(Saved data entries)
··········
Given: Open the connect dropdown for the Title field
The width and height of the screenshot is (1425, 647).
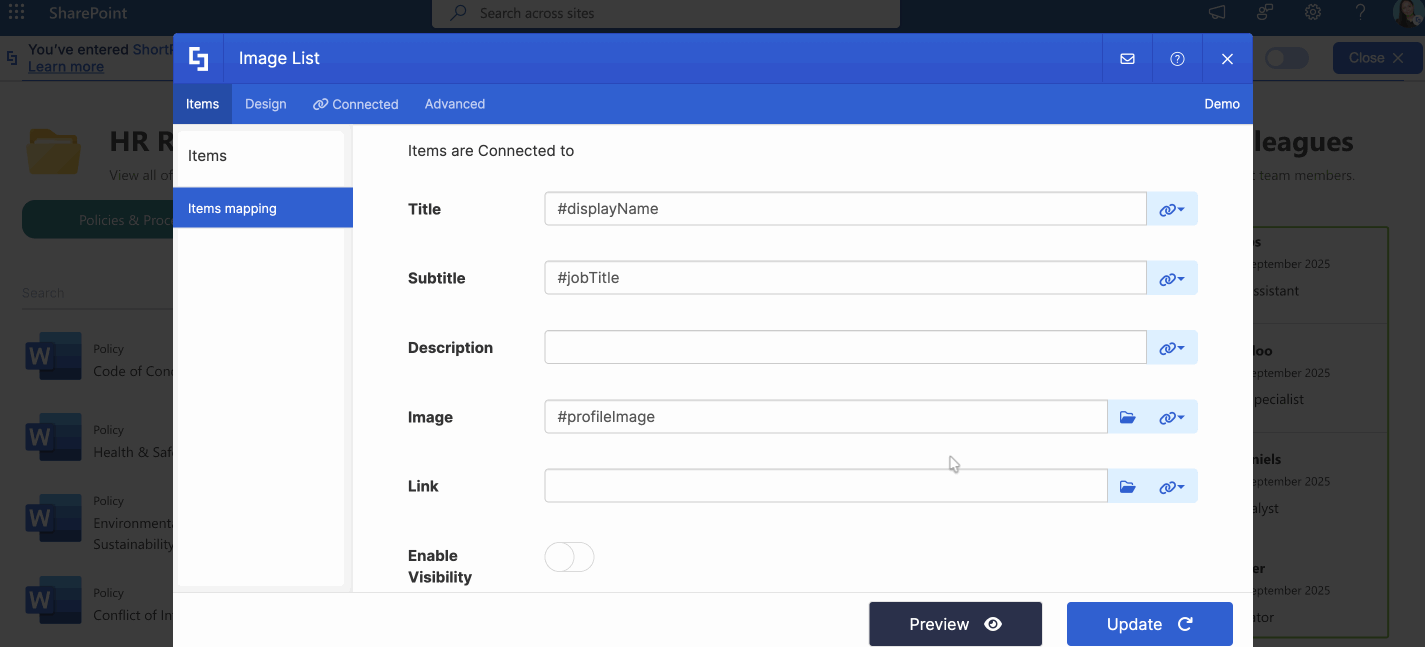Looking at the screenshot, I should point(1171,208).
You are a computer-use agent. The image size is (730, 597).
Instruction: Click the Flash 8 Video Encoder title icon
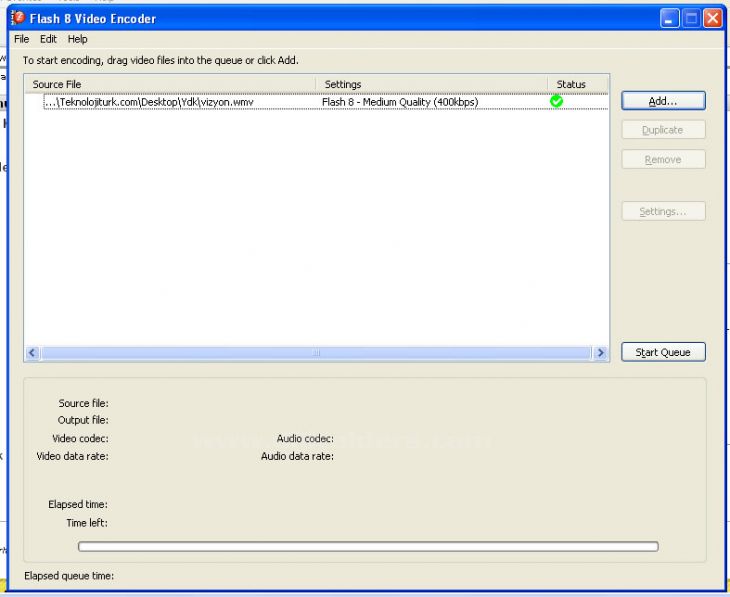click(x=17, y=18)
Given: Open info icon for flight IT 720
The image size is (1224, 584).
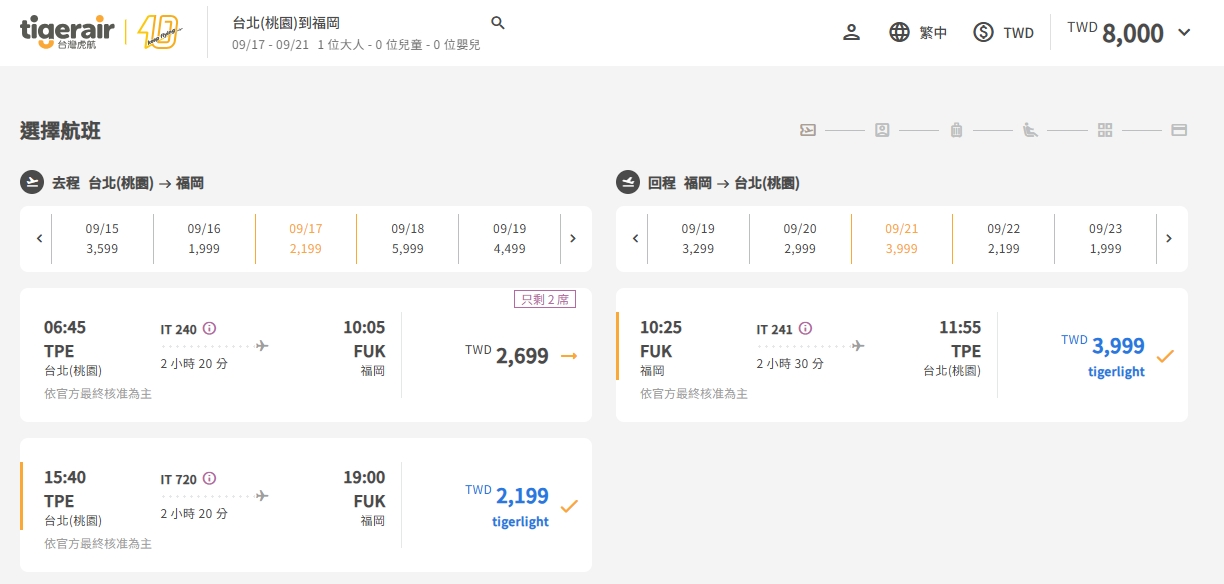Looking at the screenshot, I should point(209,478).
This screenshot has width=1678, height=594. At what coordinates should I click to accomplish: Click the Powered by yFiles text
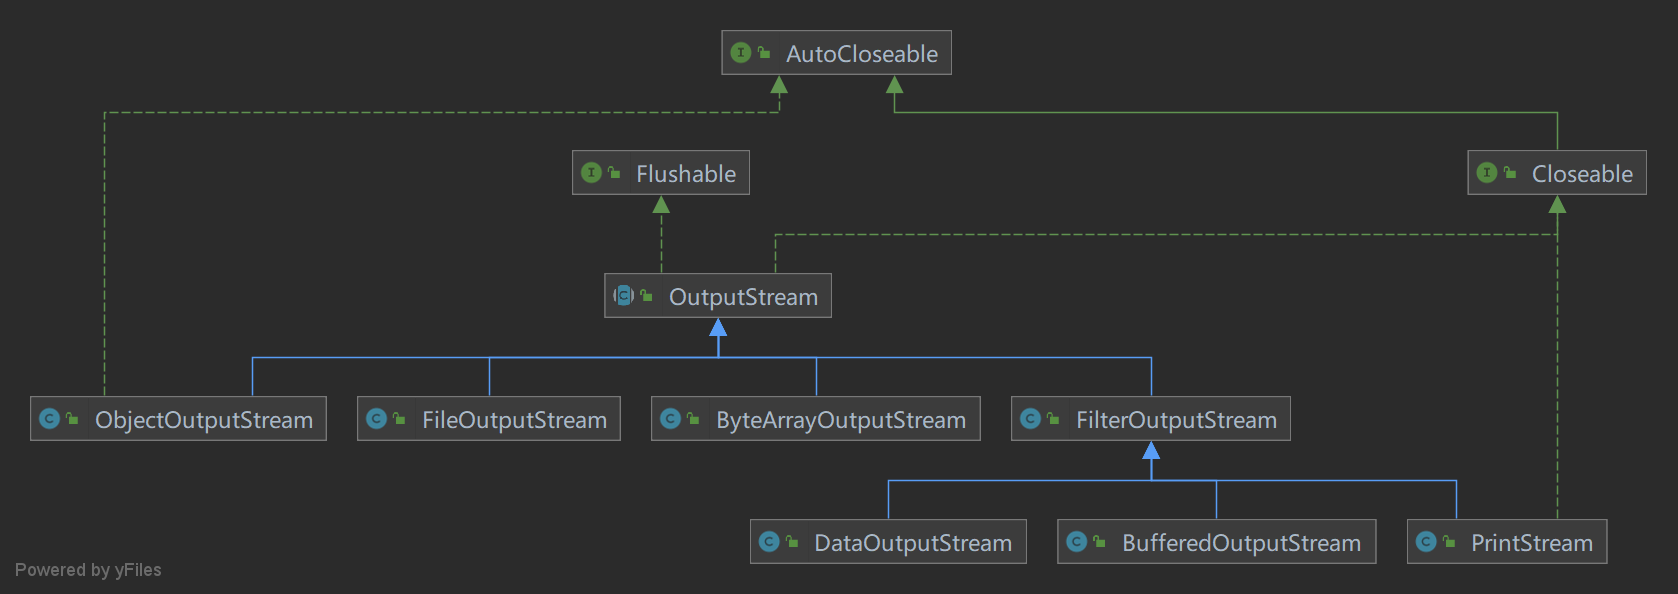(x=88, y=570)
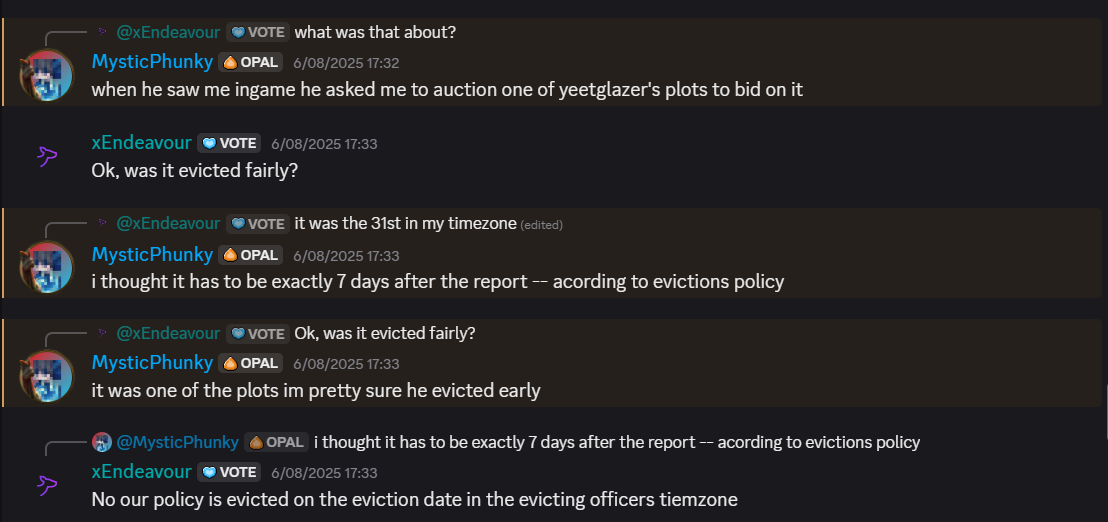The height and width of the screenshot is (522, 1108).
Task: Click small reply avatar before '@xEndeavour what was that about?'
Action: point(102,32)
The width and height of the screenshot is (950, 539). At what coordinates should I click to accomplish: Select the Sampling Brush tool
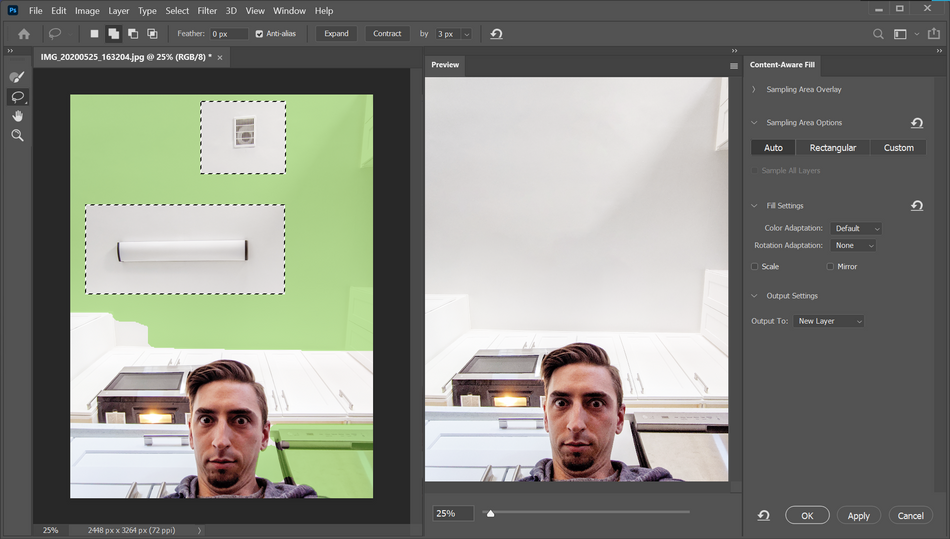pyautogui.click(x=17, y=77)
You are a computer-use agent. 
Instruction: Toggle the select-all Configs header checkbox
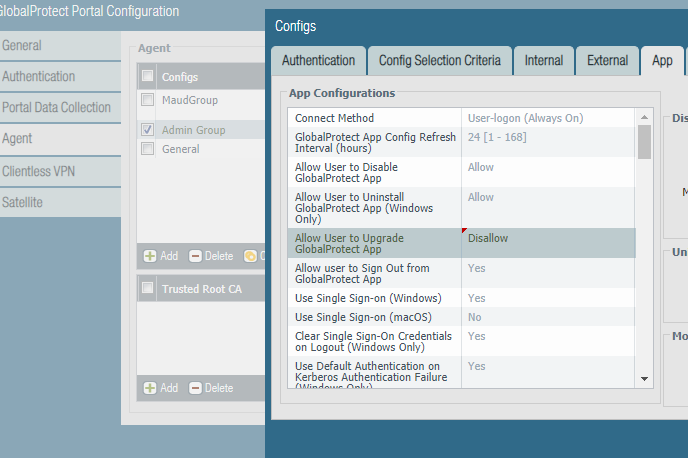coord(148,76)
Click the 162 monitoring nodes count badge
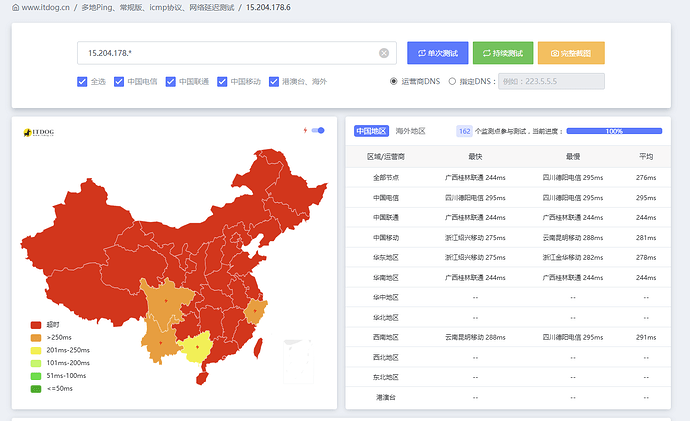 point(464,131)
··········
Problem to work on: Nothing but the records, copied exactly and stripped of pictures, should be returned.

Solution for this exercise:
Given: Open the connect dropdown for the Title field
The width and height of the screenshot is (1425, 647).
Looking at the screenshot, I should point(1171,208).
You are a computer-use agent. The image size is (730, 597).
Instruction: Click the Flash 8 Video Encoder title icon
click(x=17, y=18)
Given: Open info icon for flight IT 720
The image size is (1224, 584).
Looking at the screenshot, I should point(209,478).
This screenshot has width=1678, height=594. At what coordinates should I click to accomplish: Click the Powered by yFiles text
(x=88, y=570)
The height and width of the screenshot is (522, 1108).
Task: Click small reply avatar before '@xEndeavour what was that about?'
Action: point(102,32)
The width and height of the screenshot is (950, 539). At what coordinates should I click to accomplish: Select the Sampling Brush tool
pyautogui.click(x=17, y=77)
You are a computer-use agent. 
Instruction: Toggle the select-all Configs header checkbox
coord(148,76)
Click the 162 monitoring nodes count badge
 point(464,131)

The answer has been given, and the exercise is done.